Temporarily and automatically changing firewall rules to permit Lets Encrypt certificate renewals

Another niche one.

I have some webservers for which I want a valid, not self-signed, TLS certificate.

Simple, thanks to Let’s Encrypt.

But I do not want to expose the web server to the world most of the time.

I also want my TLS certs renewed automatically (part of the Let’s Encrypt design, to encourage good hygiene), so a solution which requires me to log in to change anything is not an option.


So what I need is an ability for Let’s Encrypt to automatically reconfigure my firewalls to allow access for the duration of a renewal attempt, and then close that access afterwards.

Fortunately, this is eminently achievable, bringing in a few bits:

Working out the firewall config changes

There are two firewalls I need to configure: the machine’s local firewall (ufw), and the network-level firewall.

Each needs to (temporarily) allow tcp on ports 80 and 443.

ufw / local firewall

To automate changes to ufw, I created a ufw application profile:

title=access to the world for Let's Encrypt
description=access to the world for Let's Encrypt

This goes in /etc/ufw/applications.d/ufw-letsencrypt.

I can trigger this using ufw from the command line:

ufw allow letsencrypt

to enable it.

ufw delete allow letsencrypt

to delete it.

Network firewall

My network firewall (a FireBrick) supports profiles, and those profiles can be adjusted by a suitably-privileged user, via curl.

So what I needed was a profile which was a simple toggle (on/off), which I applied to a firewall rule permitting 80/443 tcp.

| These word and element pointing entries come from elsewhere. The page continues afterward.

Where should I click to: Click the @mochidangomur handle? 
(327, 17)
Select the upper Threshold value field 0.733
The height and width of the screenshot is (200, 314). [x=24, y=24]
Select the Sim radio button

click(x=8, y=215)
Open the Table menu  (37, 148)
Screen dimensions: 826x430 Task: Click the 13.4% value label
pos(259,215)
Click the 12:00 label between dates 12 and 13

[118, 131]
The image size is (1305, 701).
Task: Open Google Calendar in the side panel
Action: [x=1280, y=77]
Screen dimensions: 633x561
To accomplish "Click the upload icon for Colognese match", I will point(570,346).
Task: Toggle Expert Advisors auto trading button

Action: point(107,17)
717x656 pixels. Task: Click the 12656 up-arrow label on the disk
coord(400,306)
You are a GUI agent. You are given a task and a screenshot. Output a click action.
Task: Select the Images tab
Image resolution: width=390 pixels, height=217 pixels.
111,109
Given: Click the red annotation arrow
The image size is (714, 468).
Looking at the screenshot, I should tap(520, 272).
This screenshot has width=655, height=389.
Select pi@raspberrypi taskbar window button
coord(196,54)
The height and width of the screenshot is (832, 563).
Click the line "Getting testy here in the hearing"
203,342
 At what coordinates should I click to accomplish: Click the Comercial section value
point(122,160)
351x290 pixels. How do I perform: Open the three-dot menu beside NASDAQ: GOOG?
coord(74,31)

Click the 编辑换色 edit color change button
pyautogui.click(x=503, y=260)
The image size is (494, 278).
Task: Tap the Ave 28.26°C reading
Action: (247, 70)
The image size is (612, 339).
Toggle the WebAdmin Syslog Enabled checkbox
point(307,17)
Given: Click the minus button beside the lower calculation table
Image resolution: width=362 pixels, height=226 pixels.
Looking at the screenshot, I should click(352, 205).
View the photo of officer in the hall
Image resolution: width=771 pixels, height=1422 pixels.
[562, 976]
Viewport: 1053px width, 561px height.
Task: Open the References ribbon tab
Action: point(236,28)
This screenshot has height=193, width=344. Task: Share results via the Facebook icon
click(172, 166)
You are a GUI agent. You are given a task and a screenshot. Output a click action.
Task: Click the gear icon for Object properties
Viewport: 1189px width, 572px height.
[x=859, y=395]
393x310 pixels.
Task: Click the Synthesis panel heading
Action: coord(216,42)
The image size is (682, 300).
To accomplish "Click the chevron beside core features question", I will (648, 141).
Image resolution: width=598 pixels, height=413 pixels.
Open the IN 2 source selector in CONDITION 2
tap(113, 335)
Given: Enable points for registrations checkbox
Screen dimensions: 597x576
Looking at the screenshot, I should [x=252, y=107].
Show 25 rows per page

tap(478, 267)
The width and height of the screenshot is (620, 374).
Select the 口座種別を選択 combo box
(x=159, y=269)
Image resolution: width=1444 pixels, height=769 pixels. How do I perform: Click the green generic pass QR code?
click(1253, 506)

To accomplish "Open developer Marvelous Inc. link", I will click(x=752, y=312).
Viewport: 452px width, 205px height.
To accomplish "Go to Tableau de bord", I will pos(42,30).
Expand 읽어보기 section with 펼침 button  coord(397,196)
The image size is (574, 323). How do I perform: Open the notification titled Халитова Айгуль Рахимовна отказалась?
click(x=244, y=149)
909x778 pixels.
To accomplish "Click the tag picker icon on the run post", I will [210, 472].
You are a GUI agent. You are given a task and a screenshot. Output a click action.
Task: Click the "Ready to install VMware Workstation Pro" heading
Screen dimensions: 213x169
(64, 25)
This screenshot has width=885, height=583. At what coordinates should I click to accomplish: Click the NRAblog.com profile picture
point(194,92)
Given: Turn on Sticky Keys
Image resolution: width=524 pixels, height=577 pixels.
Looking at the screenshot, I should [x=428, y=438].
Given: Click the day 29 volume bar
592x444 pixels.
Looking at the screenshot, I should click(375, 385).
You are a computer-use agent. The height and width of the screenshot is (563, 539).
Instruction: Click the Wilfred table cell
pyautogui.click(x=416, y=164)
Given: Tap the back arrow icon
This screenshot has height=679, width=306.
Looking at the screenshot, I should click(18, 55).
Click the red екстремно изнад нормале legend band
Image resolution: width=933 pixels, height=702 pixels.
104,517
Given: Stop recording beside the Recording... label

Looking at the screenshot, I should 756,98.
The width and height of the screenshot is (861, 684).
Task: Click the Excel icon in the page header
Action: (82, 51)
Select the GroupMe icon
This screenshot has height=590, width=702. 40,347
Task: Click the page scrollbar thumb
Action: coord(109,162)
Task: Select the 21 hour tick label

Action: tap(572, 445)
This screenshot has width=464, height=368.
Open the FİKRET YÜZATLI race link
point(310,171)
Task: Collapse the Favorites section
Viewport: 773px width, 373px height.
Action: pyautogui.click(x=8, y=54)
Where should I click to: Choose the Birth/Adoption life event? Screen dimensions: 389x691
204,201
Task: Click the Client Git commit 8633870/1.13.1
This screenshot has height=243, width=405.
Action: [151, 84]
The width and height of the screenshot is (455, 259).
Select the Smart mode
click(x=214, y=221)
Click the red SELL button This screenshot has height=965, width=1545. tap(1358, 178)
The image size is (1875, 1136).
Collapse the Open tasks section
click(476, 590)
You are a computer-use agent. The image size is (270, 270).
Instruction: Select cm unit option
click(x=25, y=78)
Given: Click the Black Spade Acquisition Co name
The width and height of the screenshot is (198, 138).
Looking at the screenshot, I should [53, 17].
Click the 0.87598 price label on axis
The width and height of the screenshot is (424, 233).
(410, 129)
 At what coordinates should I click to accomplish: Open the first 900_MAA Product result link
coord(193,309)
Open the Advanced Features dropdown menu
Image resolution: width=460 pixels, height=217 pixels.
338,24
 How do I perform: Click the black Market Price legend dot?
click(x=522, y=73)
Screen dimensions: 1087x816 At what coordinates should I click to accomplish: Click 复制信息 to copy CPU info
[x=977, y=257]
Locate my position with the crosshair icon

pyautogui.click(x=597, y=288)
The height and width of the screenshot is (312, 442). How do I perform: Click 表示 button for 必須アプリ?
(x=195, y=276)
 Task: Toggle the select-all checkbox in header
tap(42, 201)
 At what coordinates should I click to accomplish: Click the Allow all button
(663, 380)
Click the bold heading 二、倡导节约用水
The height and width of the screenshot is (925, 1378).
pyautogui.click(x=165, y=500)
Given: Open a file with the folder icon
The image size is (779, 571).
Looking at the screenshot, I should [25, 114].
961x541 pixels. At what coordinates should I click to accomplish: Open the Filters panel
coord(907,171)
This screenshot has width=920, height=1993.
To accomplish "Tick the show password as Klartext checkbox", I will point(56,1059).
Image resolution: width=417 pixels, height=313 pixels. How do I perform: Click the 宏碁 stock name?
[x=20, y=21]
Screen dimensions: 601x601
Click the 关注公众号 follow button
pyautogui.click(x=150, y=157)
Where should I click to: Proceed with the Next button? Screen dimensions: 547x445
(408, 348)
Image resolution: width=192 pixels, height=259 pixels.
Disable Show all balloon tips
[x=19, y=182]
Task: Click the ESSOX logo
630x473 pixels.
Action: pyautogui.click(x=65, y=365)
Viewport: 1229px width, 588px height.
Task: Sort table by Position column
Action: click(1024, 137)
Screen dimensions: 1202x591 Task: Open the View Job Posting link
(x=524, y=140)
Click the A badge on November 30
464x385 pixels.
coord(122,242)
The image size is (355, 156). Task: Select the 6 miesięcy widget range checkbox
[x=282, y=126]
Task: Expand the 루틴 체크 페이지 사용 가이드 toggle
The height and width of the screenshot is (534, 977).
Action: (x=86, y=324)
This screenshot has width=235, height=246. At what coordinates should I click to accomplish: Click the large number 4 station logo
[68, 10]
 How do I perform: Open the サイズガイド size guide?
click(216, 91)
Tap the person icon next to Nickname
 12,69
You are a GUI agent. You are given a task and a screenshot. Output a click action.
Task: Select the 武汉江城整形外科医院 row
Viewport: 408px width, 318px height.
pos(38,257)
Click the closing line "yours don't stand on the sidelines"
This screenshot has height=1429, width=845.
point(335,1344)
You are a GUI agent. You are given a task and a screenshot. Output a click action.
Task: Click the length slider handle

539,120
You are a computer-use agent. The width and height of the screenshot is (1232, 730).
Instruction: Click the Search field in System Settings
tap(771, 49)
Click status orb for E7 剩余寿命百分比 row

Let’s Encrypt renewal-hooks

You can run scripts automatically when Let’s Encrypt attempts a renewal, by putting them in the relevant directory.

For me, this is /etc/letsencrypt/renewal-hooks, and either pre for scripts to run before renewal, and post to run afterwards (whether successful or not).

In pre, I have a bash script which contains just the ufw allow letsencrypt command, and a curl toggle for the network firewall.

In post, it runs ufw delete allow letsencrypt and the curl toggle to close the network firewall.

Testing it

certbot has a convenient testing mechanism, to check it all works from a Let’s Encrypt perspective:

certbot renewal --dry-run

This mimics a renewal, including the pre- and post- hooks, but without actually doing a renewal.

(In addition, it’s worth checking the ufw rules afterwards, to make sure that what you expect to be deleted is deleted. You might also run the post script as a cronjob, just as a backup, although there’s a risk it could interfere with a genuine Let’s Encrypt renewal.)